According to EU Foreign Policy Chief Josep Borrell, the Taliban must respect U.N. 1.2 billion euros ($1.4 billion) in development funds put aside until 2024.

Foreign Secretary Dominic Raab said that Britain might give up to 10% extra humanitarian assistance. It will be reformed to concentrate on development and humanitarian needs, not security, he added.

Evacuation flights began after being halted on Monday due to the influx of thousands of people at the airport. In horrific video footage, several clung to an aircraft as it lifted off, only to fall to their deaths. According to US authorities, at least seven individuals were killed in the airport mayhem.

The Taliban stormed the civilian side of the airport on Tuesday and shot into the air, displacing about 500 people, an Afghan official said on condition of anonymity.

Rather than preventing individuals from leaving, the Taliban seemed to be attempting to manage the throng. A video that circulated on the internet showed the Taliban overseeing the orderly departure of dozens of Westerners.

The US Embassy in Kabul has advised Americans to register for evacuation online but not to report to the airport until summoned.

Due to the chaos, the first German military transport plane landed in Kabul but only had seven soldiers on board. Another group of 125 individuals departed afterward.

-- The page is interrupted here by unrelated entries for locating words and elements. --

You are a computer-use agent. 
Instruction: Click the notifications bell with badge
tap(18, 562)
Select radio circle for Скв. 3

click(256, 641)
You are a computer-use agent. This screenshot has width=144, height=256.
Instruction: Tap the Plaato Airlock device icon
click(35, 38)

Afghanistan’s Western-backed government and security forces were blamed for the quick Taliban takeover, according to US President Joe Biden. But NATO Secretary-General Jens Stoltenberg said that the alliance must examine its efforts to train the Afghan troops.

The Taliban and Afghan authorities, including former President Hamid Karzai and former negotiating council leader Abdullah Abdullah, began talks on Tuesday. The Taliban have stated their desire to establish an “inclusive, Islamic government.”

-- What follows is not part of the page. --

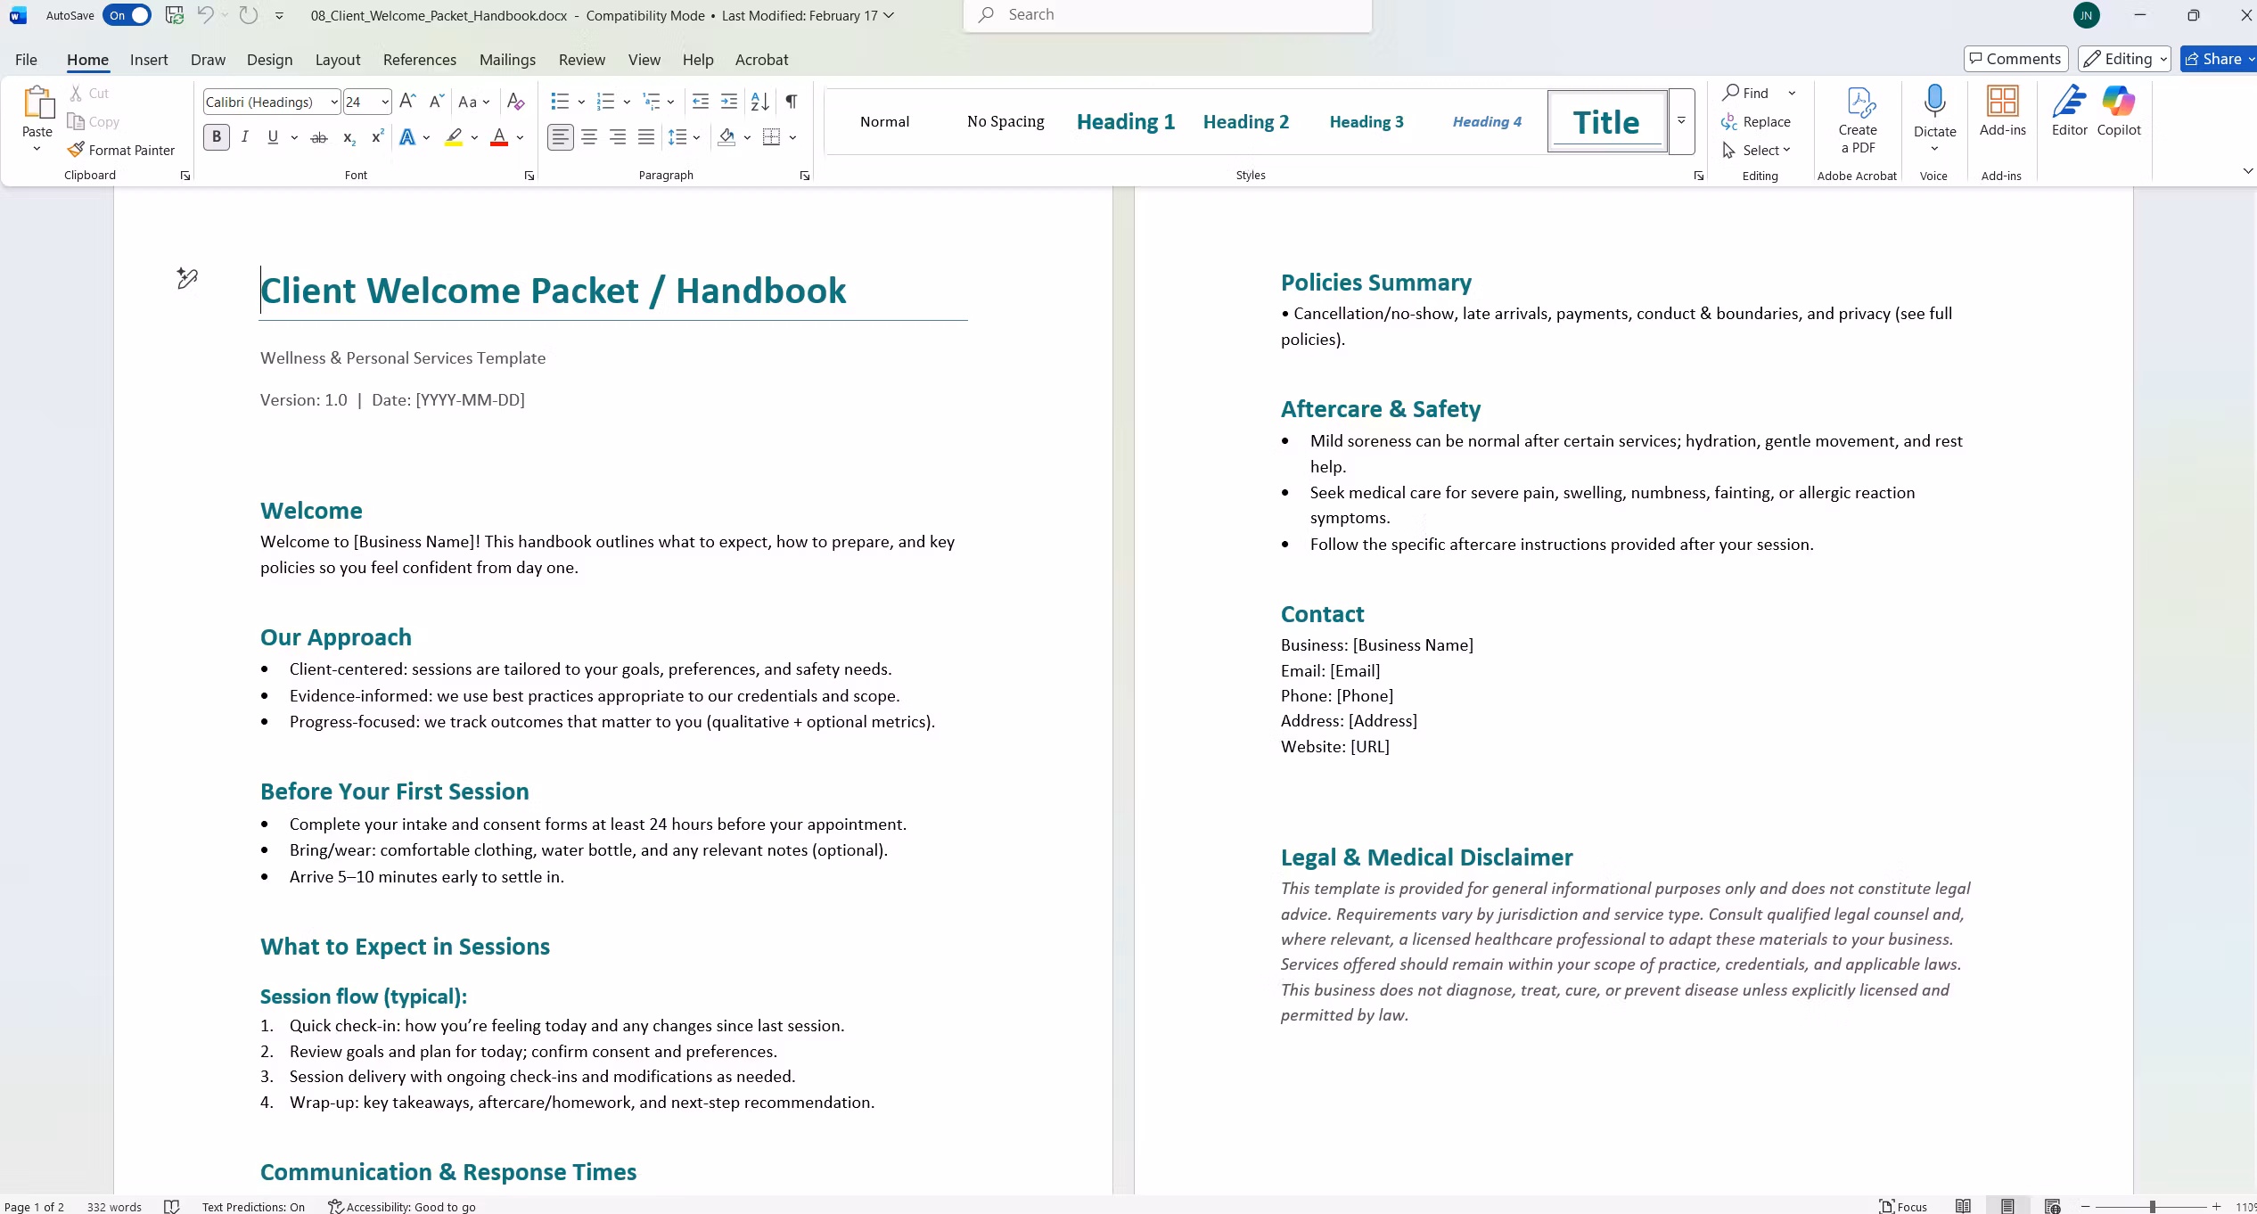The image size is (2257, 1214).
Task: Expand the Styles gallery more arrow
Action: 1681,121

The talks focused on how a Taliban-dominated government might work in Afghanistan given the developments in the last two decades, officials familiar with the talks said on condition of anonymity.

On Tuesday night, a top Taliban leader from Qatar arrived in Kandahar, perhaps suggesting a deal is close.

Meanwhile, the deposed government’s vice president declared that he was the country’s “legitimate” caretaker president. Amrullah Saleh said that he should be in control under the constitution since President Ashraf Ghani had left the country.

Faiez contributed reporting from Istanbul, Gannon from Guelph, Ontario, and Krauss from Jerusalem. Tameem Akhgar in Istanbul, Jon Gambrell in Dubai, Kirsten Grieshaber in Berlin, Jan M. Olsen in Copenhagen, Denmark, Pan Pylas in London, and Aya Batrawy in Dubai.